If poor oral hygiene promotes the overgrowth of bacterial plaque, changes in the composition of the plaque occur. The bacterial balance shifts over to gram negative anaerobic bacteria, which are responsible for inflammatory diseases.

The bacteria also invade the crevices between the gum and tooth (sulcus) and infect the periodontal tissues. These bacteria that form dental plaque and tartar release toxins that stimulate the body's immune system to over produce powerful infection-fighting factors called cytokines.

The immune factors of the body, in their effort to fight the infection, attack the person's own infected cells and periodontal tissues. This way, the supporting tissues of the teeth - gums, connective tissue and alveolar bone - are destroyed.

25% of lupus patients develop Sjogrens Syndrome which is characterized by autoimmune attack on the tear producing lacrimal glands in the eye and the saliva producing glands in the mouth which results in a sensation of dry eyes, sometimes accompanied by a feeling of sand, grit or gravel in the eyes, and dry mouth. The reduction in saliva production is unhealthy and can promote dental decay as saliva has the function normally of cleaning teeth and also provides antibodies which can protect from bacterial damage to teeth and gums. Persons with this condition need excellent dental hygiene, should avoid smoking, receive frequent dental cleaning and checkups and can use sugar free lozenges to promote residual saliva production. There are two prescription medications that can be used, salagen/pilocarpine and evoxax that promote saliva formation.

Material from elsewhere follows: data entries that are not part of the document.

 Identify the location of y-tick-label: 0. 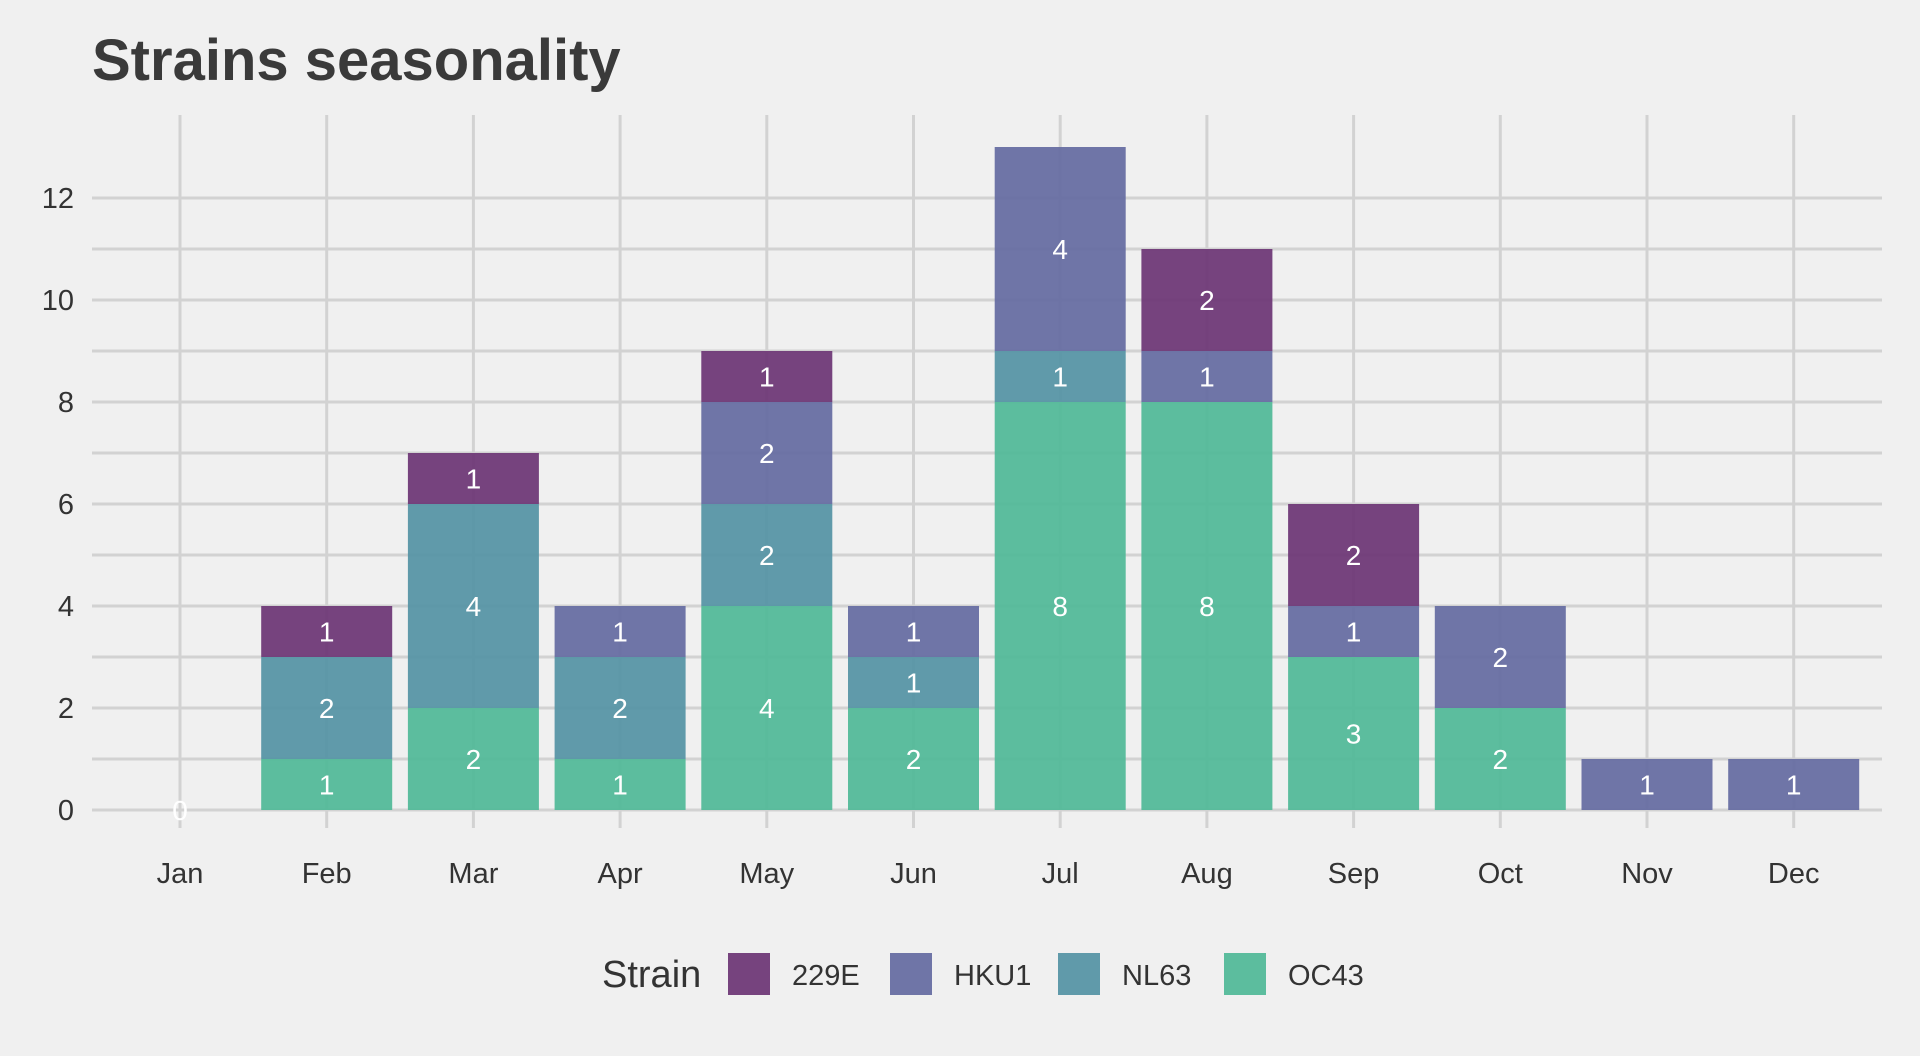
(66, 811).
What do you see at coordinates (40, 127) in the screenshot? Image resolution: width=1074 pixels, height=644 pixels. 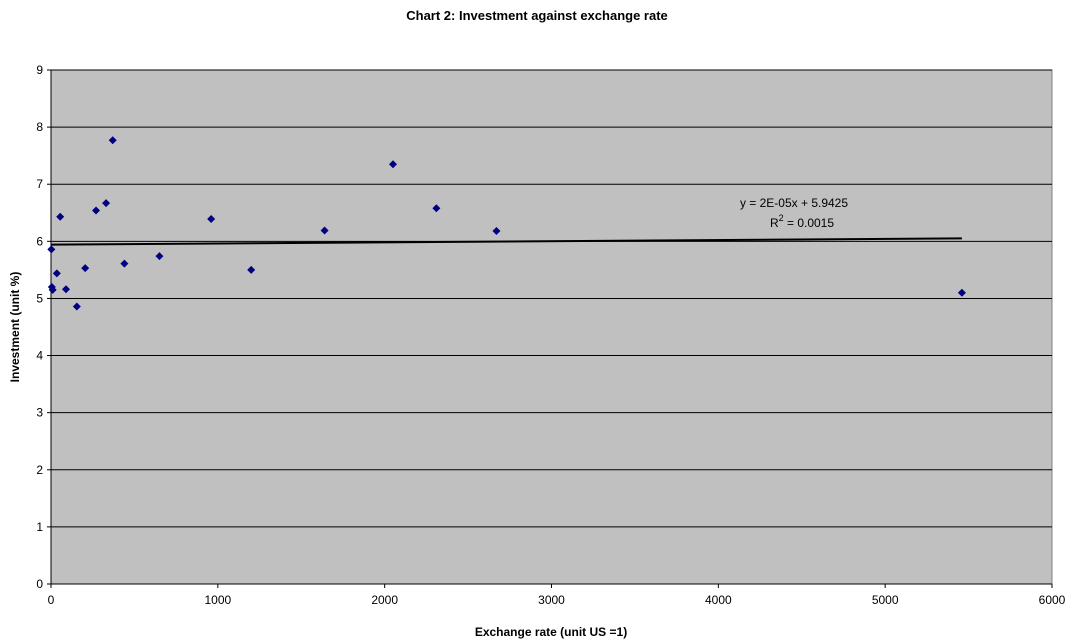 I see `y-tick-label: 8` at bounding box center [40, 127].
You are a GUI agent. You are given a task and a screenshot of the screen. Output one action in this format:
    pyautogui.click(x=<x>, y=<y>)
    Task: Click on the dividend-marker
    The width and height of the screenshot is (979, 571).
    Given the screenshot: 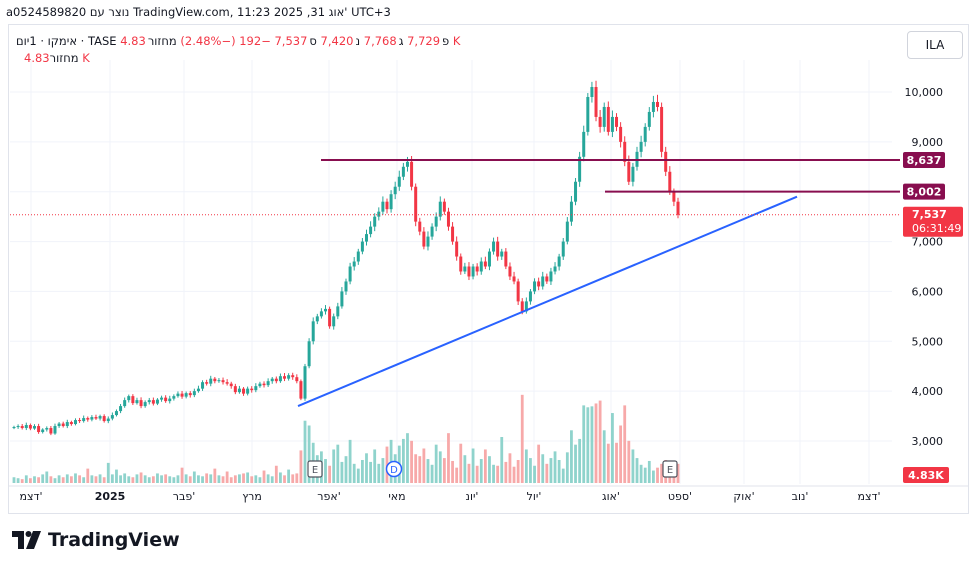 What is the action you would take?
    pyautogui.click(x=394, y=469)
    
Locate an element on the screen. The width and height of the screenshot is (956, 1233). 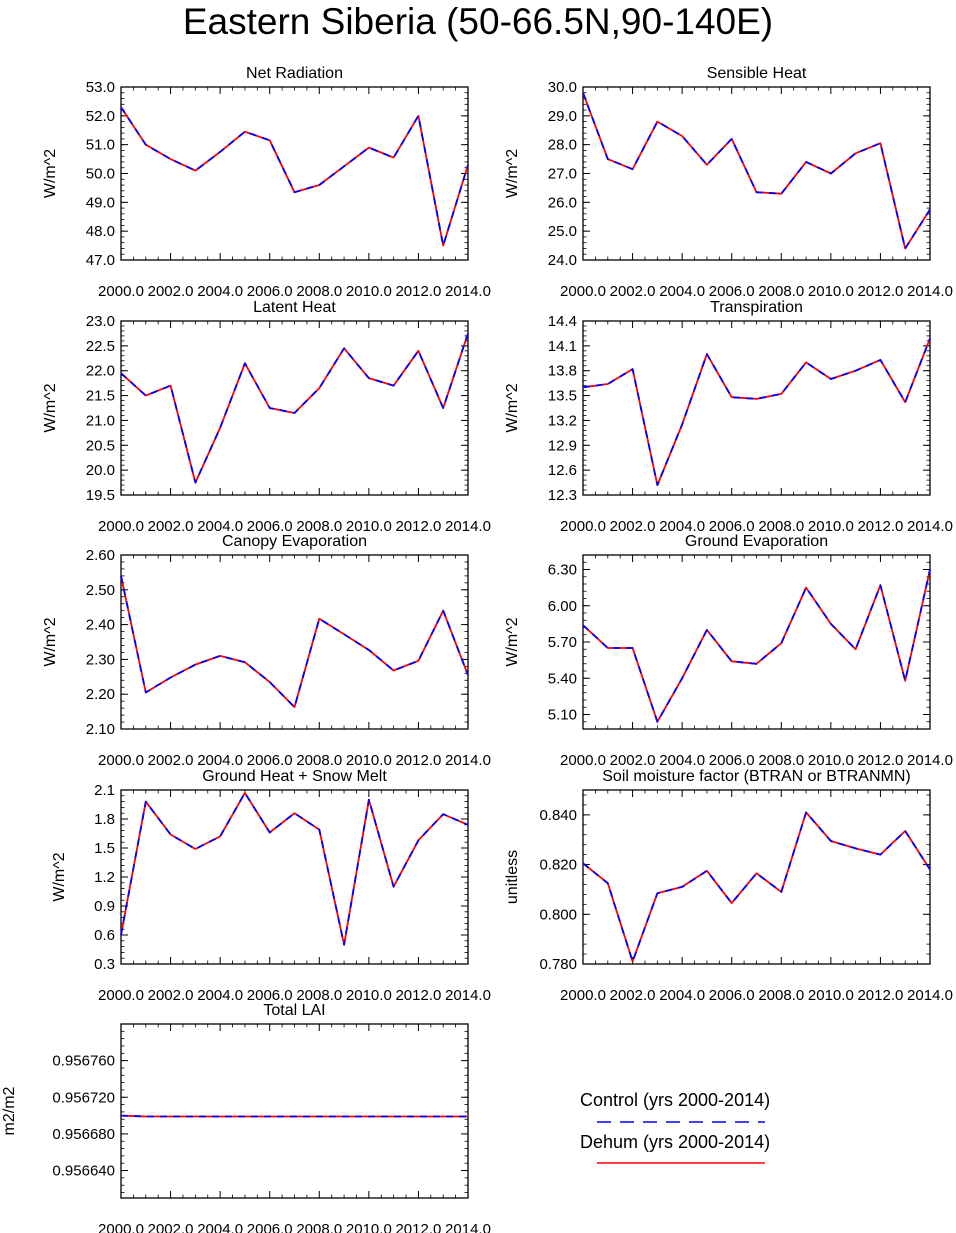
y-tick-label: 5.70 is located at coordinates (562, 642).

Lupus and related conditions can cause the gums to recede, making them more vulnerable to infection and potentially exposing the lower parts of teeth which aren"t covered by thick protective enamel. For this reason, lupus patients should take extra care of their gums and, if possible, use an antibacterial mouthwash twice a day. A dentist may be able to cover exposed areas of lower tooth with artificial enamel. A patient in this situation should also avoid sugary fizzy drinks and acidic fruit or drinks which are especially damaging to vulnerable areas of the tooth.